Namun semua regulasi itu, nyaris tidak pernah ditegakkan secara nyata. Pengawasan lemah, penegakan hukum tumpul ke atas, dan laporan reklamasi lebih sering hanya sebatas formalitas administratif. Banyak pemilik tambang, baik legal maupun ilegal, lolos dari tanggung jawab.
Masyarakat yang tinggal di sekitar lokasi tambang dibiarkan hidup berdampingan dengan kolong maut. Mereka kadang terpaksa memilih: bertani di tanah yang rusak atau membiarkan anak-anak bermain di air yang mengintai kematian.
Tragedi demi tragedi tidak mendorong perubahan sistem. Negara justru lebih sibuk menghitung volume ekspor, tonase produksi, dan kontribusi pemasukan daerah. Namun jenazah anak-anak yang tenggelam nyaris tak pernah masuk dalam perencanaan atau pembahasan pembangunan. Kita hidup dalam ironi: tanah yang kaya akan sumber daya alam, tetapi miskin perlindungan terhadap warganya.
Beberapa warga memang memanfaatkan kolong untuk budidaya ikan atau kebun kecil. Tapi satu-dua inisiatif tidak cukup untuk menutup ribuan luka yang dibiarkan menganga. Kita tidak membutuhkan foto “instagramable” dari kolong-kolong biru kehijauan.
Kita butuh kehadiran negara yang nyata, yang bertindak tegas untuk menutup lubang-lubang maut itu—bukan hanya dalam wacana atau rencana kerja tahunan.
Kasus MW adalah satu dari sekian banyak korban. Ia bukan sekadar nama yang tertulis di berita lokal. Ia adalah simbol dari kelalaian yang terus-menerus diabaikan. Negara terlalu sibuk mengurus ekspor, tetapi lupa bahwa di negeri ini, anak-anak sedang bermain di ambang maut.

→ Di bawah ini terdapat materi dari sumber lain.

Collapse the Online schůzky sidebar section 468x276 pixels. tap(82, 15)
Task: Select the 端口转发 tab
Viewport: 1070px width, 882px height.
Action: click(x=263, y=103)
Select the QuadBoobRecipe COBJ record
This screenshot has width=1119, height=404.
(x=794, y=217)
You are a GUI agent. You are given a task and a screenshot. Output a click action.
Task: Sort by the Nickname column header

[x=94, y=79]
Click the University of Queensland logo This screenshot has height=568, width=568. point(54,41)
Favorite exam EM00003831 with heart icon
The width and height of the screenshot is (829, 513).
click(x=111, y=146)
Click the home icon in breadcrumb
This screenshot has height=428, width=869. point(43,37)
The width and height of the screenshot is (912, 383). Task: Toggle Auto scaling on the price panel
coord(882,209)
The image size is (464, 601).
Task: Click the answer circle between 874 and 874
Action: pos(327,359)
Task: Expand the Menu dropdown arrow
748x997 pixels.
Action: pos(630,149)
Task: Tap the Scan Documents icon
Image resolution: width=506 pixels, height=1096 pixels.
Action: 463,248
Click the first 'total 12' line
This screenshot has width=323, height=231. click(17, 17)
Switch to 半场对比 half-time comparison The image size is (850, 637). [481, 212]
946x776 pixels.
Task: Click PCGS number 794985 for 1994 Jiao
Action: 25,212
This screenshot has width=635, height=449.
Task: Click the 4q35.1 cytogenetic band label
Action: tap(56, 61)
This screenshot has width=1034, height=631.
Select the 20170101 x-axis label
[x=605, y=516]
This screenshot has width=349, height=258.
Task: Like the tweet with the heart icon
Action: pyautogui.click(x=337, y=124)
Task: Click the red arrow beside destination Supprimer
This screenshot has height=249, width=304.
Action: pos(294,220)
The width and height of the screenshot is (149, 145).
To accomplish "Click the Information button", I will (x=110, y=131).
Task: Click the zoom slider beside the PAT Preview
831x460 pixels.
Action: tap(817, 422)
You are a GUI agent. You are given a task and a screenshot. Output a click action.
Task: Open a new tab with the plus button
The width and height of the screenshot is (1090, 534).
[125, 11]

Ada yang menyebut lubang-lubang tambang itu sebagai bagian dari “warisan timah.” Tapi warisan macam apa yang mewariskan kematian? Apa arti kemajuan ekonomi jika dibayar dengan nyawa generasi masa depan? Bukankah negara seharusnya hadir, bukan hanya saat menggali kekayaan bumi, tetapi juga saat harus menutup luka-luka yang ditinggalkannya?
Kita tidak bisa terus menganggap kematian anak-anak di kolong sebagai insiden biasa. Mereka adalah alarm nurani bagi bangsa ini. Tanpa pengawasan yang ketat dan keberanian untuk menindak para pelaku, Bangka Belitung akan terus menjadi negeri penuh lubang. Lubang yang bukan hanya menganga di tanah, tapi juga di hati dan nurani kolektif kita.
Jika negara terus bungkam, lubang-lubang itu akan terus menelan masa depan. Bukan hanya karena rusaknya alam, tapi karena hilangnya nyawa yang dibiarkan tanpa perlindungan, tanpa keadilan.